§ What the task asks: Copy each line of the entries beneath that contains the word "showing".

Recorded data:
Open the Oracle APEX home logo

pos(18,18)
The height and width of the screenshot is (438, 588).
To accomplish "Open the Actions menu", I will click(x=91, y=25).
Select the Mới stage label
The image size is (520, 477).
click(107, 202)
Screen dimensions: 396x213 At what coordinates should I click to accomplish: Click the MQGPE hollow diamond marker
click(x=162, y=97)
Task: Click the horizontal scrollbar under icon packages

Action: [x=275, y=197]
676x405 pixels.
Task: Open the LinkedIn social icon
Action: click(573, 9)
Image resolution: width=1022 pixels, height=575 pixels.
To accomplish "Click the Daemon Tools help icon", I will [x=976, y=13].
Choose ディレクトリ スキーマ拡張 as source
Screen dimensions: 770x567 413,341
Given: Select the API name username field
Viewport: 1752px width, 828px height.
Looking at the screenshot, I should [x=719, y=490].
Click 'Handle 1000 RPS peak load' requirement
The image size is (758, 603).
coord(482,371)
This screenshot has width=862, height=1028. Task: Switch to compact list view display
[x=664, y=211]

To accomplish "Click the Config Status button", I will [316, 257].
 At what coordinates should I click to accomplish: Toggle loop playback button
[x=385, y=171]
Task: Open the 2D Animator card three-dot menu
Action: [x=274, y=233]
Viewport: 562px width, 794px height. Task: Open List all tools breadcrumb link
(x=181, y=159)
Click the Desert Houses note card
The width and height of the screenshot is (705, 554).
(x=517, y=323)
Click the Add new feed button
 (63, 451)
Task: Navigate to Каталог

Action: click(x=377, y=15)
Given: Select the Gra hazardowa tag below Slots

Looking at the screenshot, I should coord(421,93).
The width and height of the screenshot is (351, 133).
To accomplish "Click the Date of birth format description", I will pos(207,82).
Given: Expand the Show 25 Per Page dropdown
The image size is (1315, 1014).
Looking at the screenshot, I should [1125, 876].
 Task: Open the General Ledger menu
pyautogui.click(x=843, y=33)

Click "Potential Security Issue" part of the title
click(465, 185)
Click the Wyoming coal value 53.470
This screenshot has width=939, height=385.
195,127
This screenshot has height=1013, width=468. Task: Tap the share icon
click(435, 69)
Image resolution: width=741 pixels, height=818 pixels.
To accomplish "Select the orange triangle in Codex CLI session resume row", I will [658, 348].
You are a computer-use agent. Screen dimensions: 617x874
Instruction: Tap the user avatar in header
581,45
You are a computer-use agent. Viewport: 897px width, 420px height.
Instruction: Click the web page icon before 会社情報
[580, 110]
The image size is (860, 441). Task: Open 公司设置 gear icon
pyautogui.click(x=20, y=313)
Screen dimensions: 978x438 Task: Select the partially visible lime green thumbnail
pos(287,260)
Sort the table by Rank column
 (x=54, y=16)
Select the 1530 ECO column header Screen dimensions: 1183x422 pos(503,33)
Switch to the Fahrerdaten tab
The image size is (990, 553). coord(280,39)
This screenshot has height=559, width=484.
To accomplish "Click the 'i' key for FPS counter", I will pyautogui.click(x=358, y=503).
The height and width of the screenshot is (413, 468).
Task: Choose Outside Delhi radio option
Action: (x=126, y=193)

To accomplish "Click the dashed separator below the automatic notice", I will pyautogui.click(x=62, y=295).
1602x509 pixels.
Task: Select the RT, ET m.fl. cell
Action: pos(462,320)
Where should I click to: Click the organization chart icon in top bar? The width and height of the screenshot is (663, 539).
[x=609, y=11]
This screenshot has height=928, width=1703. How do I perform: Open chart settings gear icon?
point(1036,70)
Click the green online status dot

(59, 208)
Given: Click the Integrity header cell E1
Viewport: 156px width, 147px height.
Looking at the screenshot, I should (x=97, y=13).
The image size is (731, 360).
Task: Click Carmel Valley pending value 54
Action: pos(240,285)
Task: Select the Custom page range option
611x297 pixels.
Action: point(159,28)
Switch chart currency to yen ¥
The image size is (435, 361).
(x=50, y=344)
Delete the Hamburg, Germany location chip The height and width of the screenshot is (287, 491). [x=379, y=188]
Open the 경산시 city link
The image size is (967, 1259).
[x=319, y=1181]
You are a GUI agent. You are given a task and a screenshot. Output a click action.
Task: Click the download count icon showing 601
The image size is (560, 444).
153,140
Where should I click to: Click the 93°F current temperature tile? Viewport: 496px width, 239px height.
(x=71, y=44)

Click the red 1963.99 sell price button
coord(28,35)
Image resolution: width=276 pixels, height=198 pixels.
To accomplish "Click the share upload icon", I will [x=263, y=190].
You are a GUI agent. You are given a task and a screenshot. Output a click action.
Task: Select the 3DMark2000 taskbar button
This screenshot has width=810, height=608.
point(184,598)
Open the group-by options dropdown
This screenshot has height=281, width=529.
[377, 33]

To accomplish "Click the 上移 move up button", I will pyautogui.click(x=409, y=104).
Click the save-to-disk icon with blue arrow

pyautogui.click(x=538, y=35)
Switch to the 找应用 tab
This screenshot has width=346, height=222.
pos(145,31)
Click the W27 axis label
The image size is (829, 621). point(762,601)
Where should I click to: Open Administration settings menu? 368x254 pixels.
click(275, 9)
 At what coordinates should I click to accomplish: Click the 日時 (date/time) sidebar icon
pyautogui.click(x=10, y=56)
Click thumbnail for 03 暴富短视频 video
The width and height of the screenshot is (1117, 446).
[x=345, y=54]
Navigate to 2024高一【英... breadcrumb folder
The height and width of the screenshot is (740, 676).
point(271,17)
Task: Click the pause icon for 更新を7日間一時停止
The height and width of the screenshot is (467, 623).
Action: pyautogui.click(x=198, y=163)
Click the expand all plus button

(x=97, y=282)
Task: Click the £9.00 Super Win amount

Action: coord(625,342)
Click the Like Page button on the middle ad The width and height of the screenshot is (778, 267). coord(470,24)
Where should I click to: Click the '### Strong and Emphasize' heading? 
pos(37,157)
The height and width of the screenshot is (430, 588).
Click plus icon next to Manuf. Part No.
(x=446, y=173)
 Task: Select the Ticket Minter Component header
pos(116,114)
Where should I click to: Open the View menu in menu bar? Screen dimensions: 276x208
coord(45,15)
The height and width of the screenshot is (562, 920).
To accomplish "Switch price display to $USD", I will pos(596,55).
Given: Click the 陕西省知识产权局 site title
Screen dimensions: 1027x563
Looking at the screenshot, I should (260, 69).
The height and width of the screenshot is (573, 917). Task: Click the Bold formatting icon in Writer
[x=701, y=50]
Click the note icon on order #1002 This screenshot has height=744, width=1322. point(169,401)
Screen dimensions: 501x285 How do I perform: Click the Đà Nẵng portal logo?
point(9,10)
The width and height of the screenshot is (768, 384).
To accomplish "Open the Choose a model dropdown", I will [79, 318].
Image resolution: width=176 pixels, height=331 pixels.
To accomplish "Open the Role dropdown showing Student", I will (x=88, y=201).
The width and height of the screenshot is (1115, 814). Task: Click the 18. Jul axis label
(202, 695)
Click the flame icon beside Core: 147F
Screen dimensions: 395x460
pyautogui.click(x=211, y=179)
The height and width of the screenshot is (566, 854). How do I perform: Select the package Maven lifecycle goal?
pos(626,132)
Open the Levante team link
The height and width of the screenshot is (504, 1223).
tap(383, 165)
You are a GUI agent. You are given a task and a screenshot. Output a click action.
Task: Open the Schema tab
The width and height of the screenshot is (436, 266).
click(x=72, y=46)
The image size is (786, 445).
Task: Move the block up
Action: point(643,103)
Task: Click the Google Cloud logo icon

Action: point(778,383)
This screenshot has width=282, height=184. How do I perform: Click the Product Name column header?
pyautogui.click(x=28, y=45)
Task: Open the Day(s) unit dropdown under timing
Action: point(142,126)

§ Response:
Task: Click the download count icon showing 601
To accomplish "Open the Role dropdown showing Student", I will (x=88, y=201).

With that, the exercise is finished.